You know, at the boats shows in Corpus when these folks (Sea Tow) show up to sign members they sure do sing a different tune on what they'll do for you just to get your signature. Thanks for posting your story. I will check with the other guys too.


----------



## hch3 (Jul 15, 2010)

Last march we launched at bird island and ran to maggies hole on the other side of the landcut and broke a prop shaft at noon on a new boat and motor
called seatow on radio they came from marker 37 towed us back to bird island
2 1/2 hours from the time he hooked up to us to bird island
FREEEEEE
i was amember my buddy wasnt so they honored my membership and it wasnt my boat

must be new owners b/c them guys were great checking are status every 15 minutes:brew2:


----------



## Jolly Roger (May 21, 2004)

Hobiecat said:


> Update-
> I posted this morning when I got back to Houston but somehow it didn't go through.
> First off, I am a member of SeaTow. They were my second call since I have several duck hunting buddies. SeaTow asked if I was a member and for my position. After SeaTow reviewed my position he told me that I was outside of a navigatable channel and they could not provide assistance. I was told further that their vessel requires a minimum of 3' draft for approach. He also told me that I needed a recovery or salvage operation and that was not covered by SeaTow. I contacted an airboat operator who came from Port A and was on site within an hour. Within no more than 10 minutes including attachment of a tow line I was back in business. The air boat Captain told me that if I had been a member of another tow operation that I would have just signed a invoice that would have been billed and paid for by the OTHER tow assistance operation with no out of pocket expense to me.
> Needless to say let my experience help those boater who have not selected a tow service provider. If you have already made a selection I hope your experience is better than mine when you need the assistance. I called and gave my scenario to the OTHER provider as a what if situation. They immediately said that " if we can't assist you we will hire a service to provide the necessary help"
> ...


I was under the impression that if SeaTow could not get to you they would pay someone who could. If it was to shallow for there boat they should pay the airboat invoice that did come to your help. Sounds like I may need to take a closer look also. Do not think I will ever ground in a navigatable channel and when I break down in a navigatable channel I will let myself drift out of it to keep from getting ran over.

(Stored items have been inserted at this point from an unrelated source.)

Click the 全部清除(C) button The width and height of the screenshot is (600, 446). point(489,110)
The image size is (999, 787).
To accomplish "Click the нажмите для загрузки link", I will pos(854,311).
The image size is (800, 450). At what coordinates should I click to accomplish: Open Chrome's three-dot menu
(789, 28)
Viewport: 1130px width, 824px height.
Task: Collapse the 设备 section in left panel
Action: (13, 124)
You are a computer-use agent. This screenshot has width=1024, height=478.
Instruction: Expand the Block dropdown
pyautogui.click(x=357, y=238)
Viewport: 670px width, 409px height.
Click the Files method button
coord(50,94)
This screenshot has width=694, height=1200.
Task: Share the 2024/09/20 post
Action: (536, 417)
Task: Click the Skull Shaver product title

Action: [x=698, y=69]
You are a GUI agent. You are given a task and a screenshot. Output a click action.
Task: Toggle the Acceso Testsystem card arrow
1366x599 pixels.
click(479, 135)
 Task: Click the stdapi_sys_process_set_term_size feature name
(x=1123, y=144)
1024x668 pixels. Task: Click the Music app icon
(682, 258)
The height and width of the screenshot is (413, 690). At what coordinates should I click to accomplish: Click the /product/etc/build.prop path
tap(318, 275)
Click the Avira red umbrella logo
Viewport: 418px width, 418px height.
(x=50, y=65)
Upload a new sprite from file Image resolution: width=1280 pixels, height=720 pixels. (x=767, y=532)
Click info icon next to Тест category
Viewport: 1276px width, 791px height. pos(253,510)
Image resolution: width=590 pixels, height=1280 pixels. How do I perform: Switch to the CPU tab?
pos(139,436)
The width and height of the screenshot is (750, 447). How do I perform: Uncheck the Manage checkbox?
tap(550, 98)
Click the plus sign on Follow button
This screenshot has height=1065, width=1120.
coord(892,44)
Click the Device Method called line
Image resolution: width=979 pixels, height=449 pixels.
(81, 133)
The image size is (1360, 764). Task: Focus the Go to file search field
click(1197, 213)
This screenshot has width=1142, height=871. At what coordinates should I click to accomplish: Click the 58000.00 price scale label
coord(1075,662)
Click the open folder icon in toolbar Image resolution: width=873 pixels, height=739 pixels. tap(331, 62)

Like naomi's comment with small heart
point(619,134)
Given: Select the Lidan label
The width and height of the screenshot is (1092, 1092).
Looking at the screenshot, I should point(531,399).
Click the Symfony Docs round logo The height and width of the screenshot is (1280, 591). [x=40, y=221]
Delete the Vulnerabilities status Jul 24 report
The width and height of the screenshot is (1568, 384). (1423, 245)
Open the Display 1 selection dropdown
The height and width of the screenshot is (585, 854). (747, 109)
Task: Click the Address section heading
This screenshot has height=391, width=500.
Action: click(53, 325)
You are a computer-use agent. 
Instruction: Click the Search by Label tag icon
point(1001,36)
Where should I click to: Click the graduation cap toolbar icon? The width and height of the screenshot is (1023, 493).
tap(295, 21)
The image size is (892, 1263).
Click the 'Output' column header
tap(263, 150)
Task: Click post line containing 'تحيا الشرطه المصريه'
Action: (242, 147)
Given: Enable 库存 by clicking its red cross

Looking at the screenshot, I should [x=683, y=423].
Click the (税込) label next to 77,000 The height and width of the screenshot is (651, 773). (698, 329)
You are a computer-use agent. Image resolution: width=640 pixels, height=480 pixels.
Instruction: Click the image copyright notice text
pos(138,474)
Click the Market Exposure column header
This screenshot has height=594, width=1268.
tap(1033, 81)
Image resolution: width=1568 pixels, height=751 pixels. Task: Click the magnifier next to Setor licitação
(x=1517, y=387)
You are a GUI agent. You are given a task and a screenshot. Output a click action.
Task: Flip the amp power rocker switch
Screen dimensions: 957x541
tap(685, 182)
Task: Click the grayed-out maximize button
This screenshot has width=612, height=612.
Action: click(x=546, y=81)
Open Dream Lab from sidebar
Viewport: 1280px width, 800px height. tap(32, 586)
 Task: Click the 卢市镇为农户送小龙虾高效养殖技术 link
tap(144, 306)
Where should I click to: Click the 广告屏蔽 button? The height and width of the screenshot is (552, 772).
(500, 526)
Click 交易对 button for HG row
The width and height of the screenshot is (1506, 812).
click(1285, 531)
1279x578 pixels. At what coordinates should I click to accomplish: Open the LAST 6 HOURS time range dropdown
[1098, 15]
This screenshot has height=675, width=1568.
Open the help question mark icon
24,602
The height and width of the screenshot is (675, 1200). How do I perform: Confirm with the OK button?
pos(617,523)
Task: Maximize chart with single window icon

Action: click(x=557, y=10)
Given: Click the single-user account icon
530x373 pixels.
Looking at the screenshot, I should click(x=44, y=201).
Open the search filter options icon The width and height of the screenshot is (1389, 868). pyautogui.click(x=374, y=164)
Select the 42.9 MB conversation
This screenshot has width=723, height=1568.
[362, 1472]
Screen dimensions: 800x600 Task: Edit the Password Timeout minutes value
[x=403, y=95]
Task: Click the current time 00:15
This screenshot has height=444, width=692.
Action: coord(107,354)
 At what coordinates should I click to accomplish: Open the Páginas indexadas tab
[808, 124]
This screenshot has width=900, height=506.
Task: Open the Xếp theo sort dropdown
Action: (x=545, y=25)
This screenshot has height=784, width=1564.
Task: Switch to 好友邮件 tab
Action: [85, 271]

thanks for posting your experience


----------



## Capt. Billy (Mar 6, 2010)

Jolly Roger said:


> I was under the impression that if SeaTow could not get to you they would pay someone who could. If it was to shallow for there boat they should pay the airboat invoice that did come to your help. Sounds like I may need to take a closer look also. Do not think I will ever ground in a navigatable channel and when I break down in a navigatable channel I will let myself drift out of it to keep from getting ran over.
> 
> thanks for posting your experience


You are right we will pay up to $5000 per incident to someone that can help.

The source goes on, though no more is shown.